The regret medicine for database misoperation is here: AnalyticDB PostgreSQL teaches you to implement distributed and consistent backup and recovery

Introduction to This article will introduce the principle and usage of AnalyticDB PostgreSQL version backup and recovery.

1. Background

AnalyticDB PostgreSQL version cloud native data warehouse product built by the Alibaba Cloud database team based on the PostgreSQL kernel (referred to as PG). In business scenarios such as real-time interactive data analysis, HTAP, ETL, and BI report generation, ADB PG has unique technical advantages.

As an enterprise-level data warehouse product, the importance of data security is self-evident. The backup and recovery function is the basic means to ensure data security, and it is also an important guarantee for ADB PG to restore the database in response to emergencies. Backup and recovery, as the name suggests, is to back up the database so that it can be restored when necessary to prevent it from happening. Currently, the backup and recovery function of ADB PG has been applied in the following user scenarios:

When data is destroyed or the instance is unavailable due to system failure or human error, the instance is restored based on the backup data.
Users need to quickly clone an identical instance based on an existing instance.
Under the premise that the number of nodes remains the same, the user needs to change the specifications of the source instance.

This article will introduce the principle and usage of ADB PG backup and recovery.

2. Introduction

ADB PG is a distributed database using MPP horizontal expansion architecture. The ADB PG instance is composed of one or more coordination nodes (Master) and multiple computing nodes (Compute Node). The coordination node is responsible for receiving user requests, formulating a distributed execution plan and sending it to the computing node, collecting the execution results and returning to the customer End; the computing node is responsible for parallel computing analysis and data storage. Data can be distributed randomly, hashed, and replicated among computing nodes. The following figure shows the architecture diagram of ADB PG:

The physical backup and recovery function of ADB PG, based on cluster-based basic backup and log backup, can back up the data of each node while the distributed database continues to provide services, and ensure data consistency. When needed, the distributed database can be restored to the moment of backup.

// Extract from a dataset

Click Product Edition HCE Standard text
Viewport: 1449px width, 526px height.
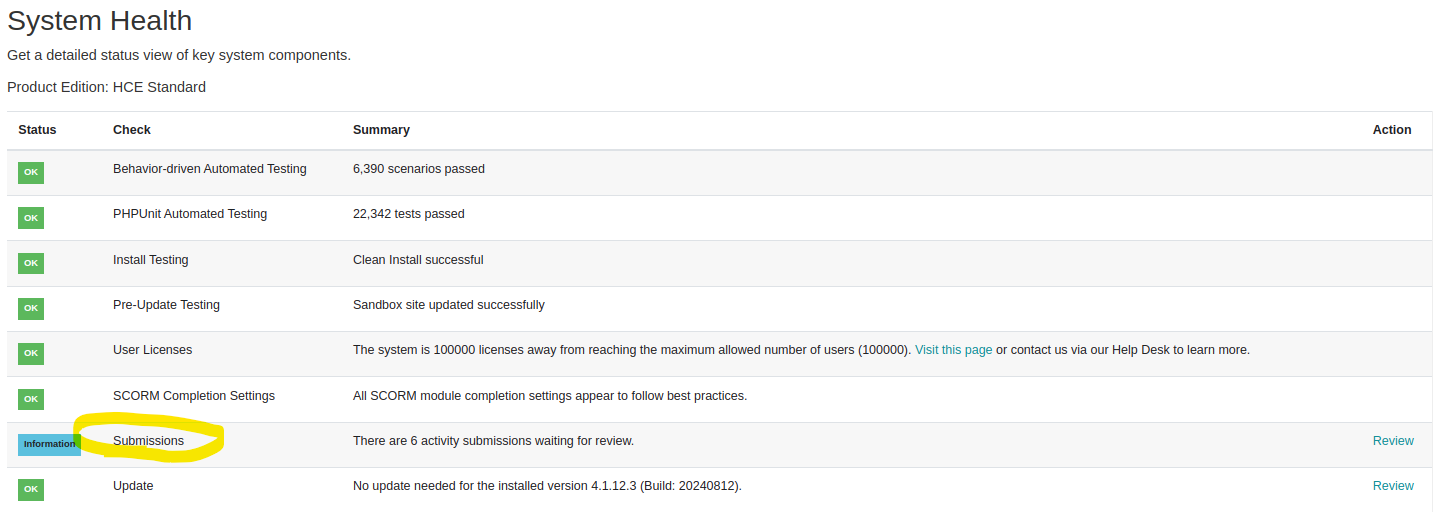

Basic backup refers to a complete copy of all data in the database. The basic backup will compress the full data snapshot of the cluster and store it in other offline storage media. The cluster will not block the user's read and write during the basic backup. Therefore, the logs generated during the backup will also be backed up to ensure the integrity of the basic backup.

Log backup (also called incremental backup) refers to backing up log files generated by the cluster to other offline storage media. The log file records the user's DML and DDL operations on the database. Through a complete basic backup and continuous log backup, the new cluster can be restored to a certain historical event point, ensuring data security during this period of time.

ADB PG can guarantee backup and recovery with a minimum RPO of 10 minutes.

Three, principle

Before fully introducing the backup and recovery principle of ADB PG, first briefly introduce the PITR (Point in Time Recovery) backup and recovery mechanism of stand-alone PG. The backup and recovery mechanism of ADB PG is based on the PITR principle of stand-alone PG, and a distributed data consistency guarantee mechanism is added.

(1) PITR mechanism of stand-alone PG

WAL log:

The PostgreSQL database records all changes (including operations such as DDL and DML) to the data in the WAL (Write Ahead Log) log file. The WAL log file can be regarded as an infinitely growing append-only file. PG will divide the log data into multiple files for storage according to a fixed size. Each transaction modification data operation will be appended to the WAL file, and assigned a unique LSN sequence number (Log Sequence Number), when the transaction is committed, it will ensure that the WAL log has been persisted.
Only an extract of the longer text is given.